Citigroup Inc. (C) +3.89%
Citigroup reported third-quarter profits above expectations, driven by record revenue across all divisions despite a $726 million loss from selling a 25% stake in Banamex. Adjusted EPS came in at $2.24 versus $1.90 consensus, while markets revenue rose 15% to $5.6 billion. CEO Jane Fraser highlighted strong capital markets activity and robust banking growth, with banking revenue up 34% year-on-year. ROTCE stood at 8.6% (9.7% excluding Mexico loss), below the 2026 target. Citi plans a Banamex IPO and continues automating risk controls, while regulatory capital requirements are expected to ease next year.
Wells Fargo & Company (WFC) +7.15%
Wells Fargo exceeded third-quarter profit expectations, reporting $5.59 billion, or $1.66 per share, versus $1.55 consensus, following the lifting of its $1.95 trillion asset cap. CEO Charlie Scharf highlighted the bank’s renewed growth potential and set a medium-term ROTCE target of 17–18%, up from 15%. Loan growth accelerated, credit quality remained strong, and investment banking fees jumped 25% to $840 million, driven by record M&A advisory activity, including the $85 billion Union Pacific–Norfolk Southern deal.
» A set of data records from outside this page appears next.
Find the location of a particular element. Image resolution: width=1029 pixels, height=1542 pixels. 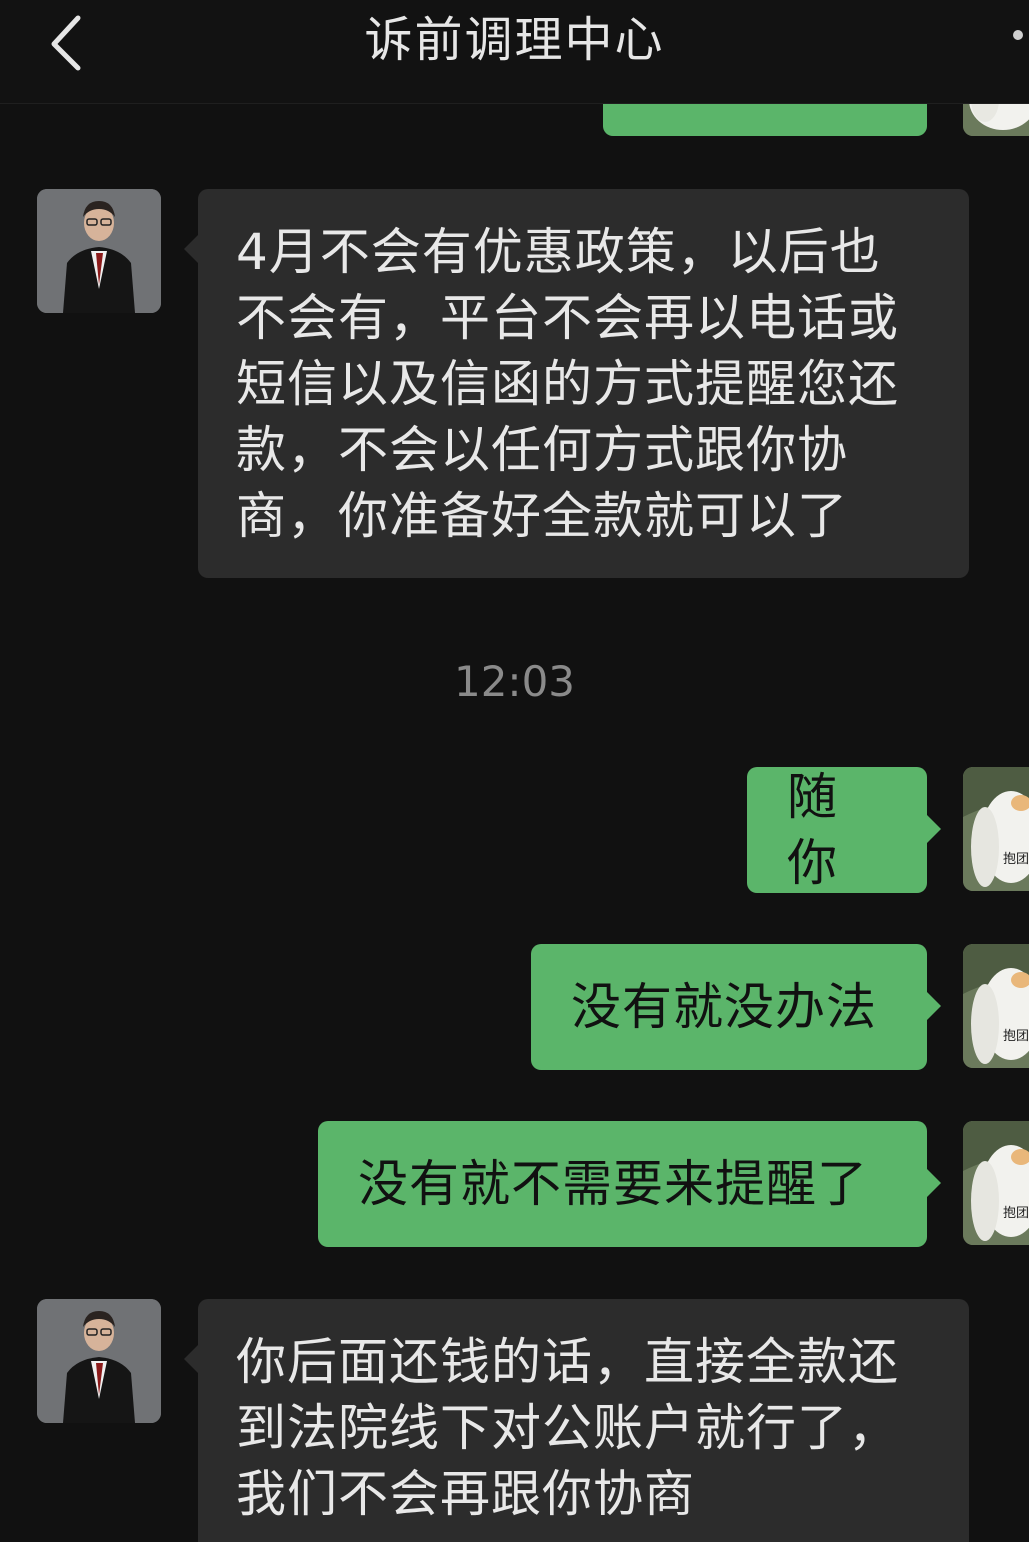

message-line: 你后面还钱的话，直接全款还 is located at coordinates (568, 1362).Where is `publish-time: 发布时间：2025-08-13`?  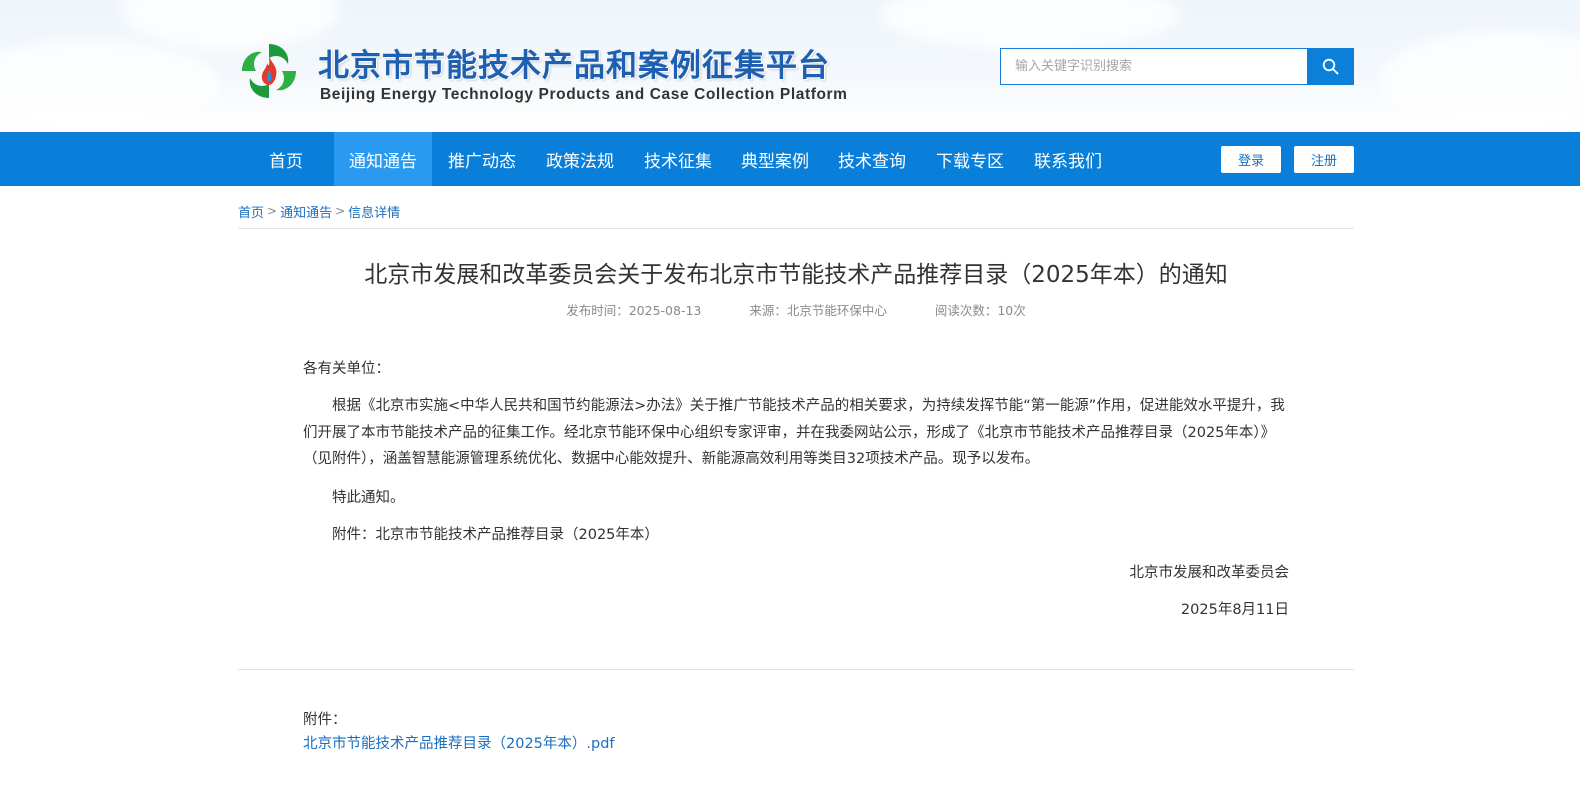
publish-time: 发布时间：2025-08-13 is located at coordinates (634, 310).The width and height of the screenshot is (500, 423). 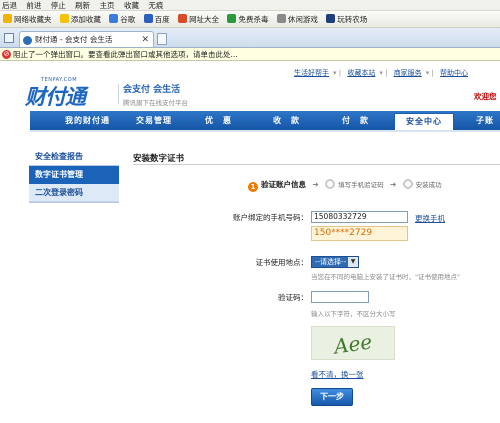 I want to click on farm-icon, so click(x=331, y=18).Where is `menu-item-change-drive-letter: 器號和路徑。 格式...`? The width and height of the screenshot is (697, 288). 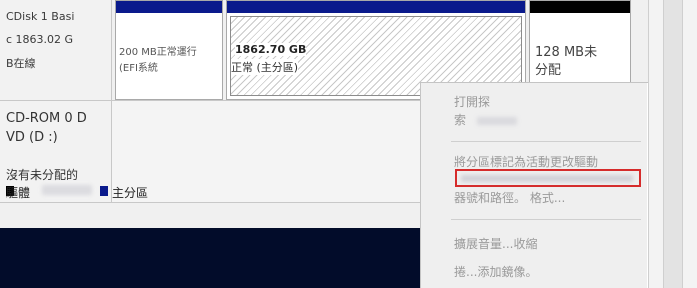 menu-item-change-drive-letter: 器號和路徑。 格式... is located at coordinates (510, 198).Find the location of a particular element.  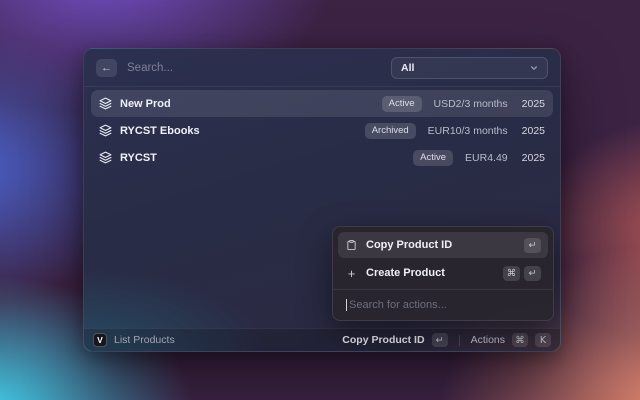

chevron-down-icon is located at coordinates (534, 68).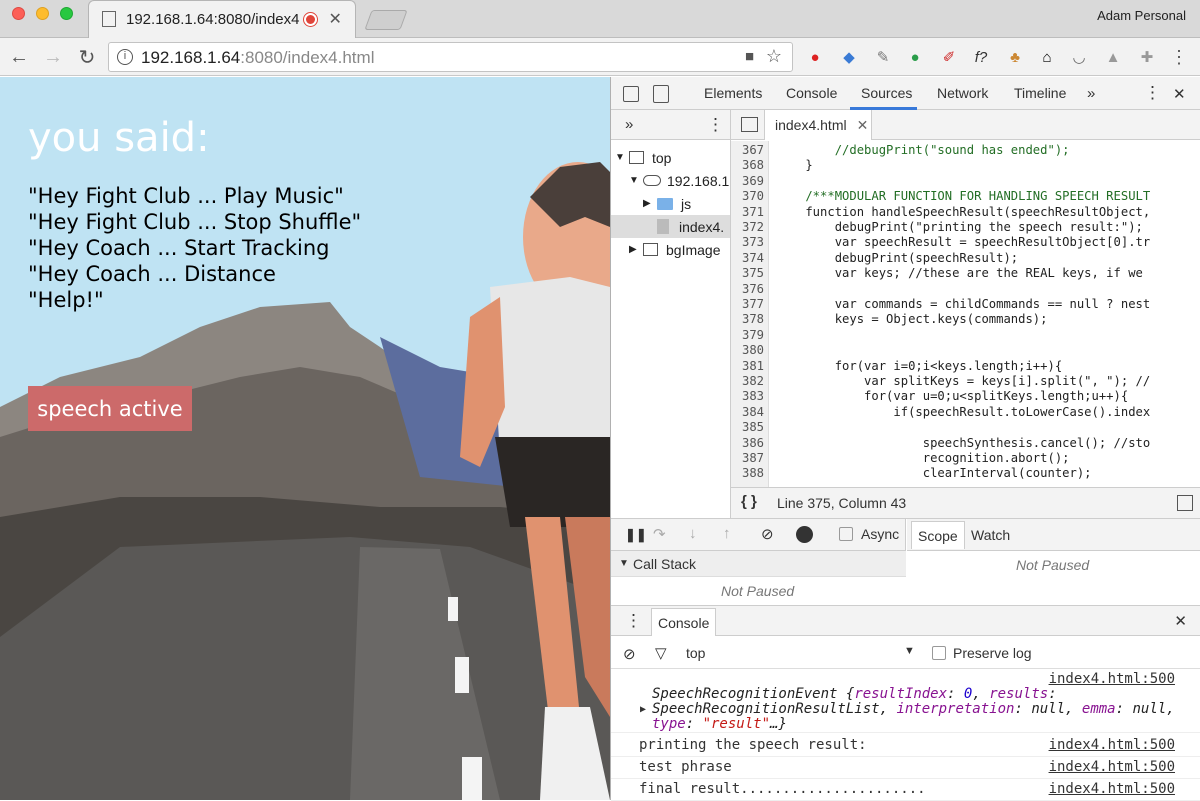 The image size is (1200, 801). I want to click on reload-button: ↻, so click(87, 57).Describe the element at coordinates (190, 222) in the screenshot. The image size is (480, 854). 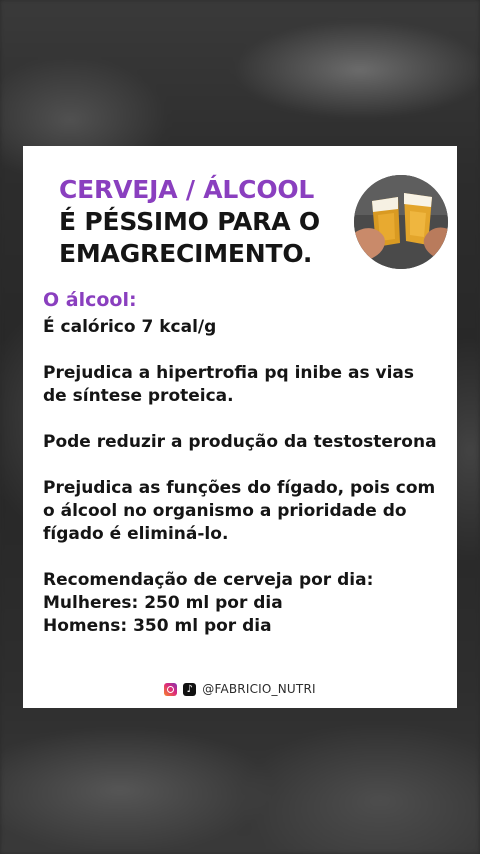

With regulatory restrictions eased, Wells Fargo is positioned for broader expansion across consumer, wealth, and corporate banking.
Goldman Sachs Group Inc. (GS) -2.04%
Goldman Sachs beat third-quarter profit expectations, reporting $4.1 billion, or $12.25 per share versus $11 consensus, driven by record investment banking fees and strong asset management revenue. Advisory fees surged 42% to $2.66 billion, underpinned by marquee deals including Electronic Arts’ $55 billion sale and Holcim’s North American spinoff. Asset and wealth management revenue rose 17% to $4.4 billion, supported by record management fees and $3.45 trillion in assets under supervision. Despite modest trading underperformance, robust M&A activity, higher financing revenue, and regulatory relief strengthened Goldman’s competitive position and fee-based earnings stability.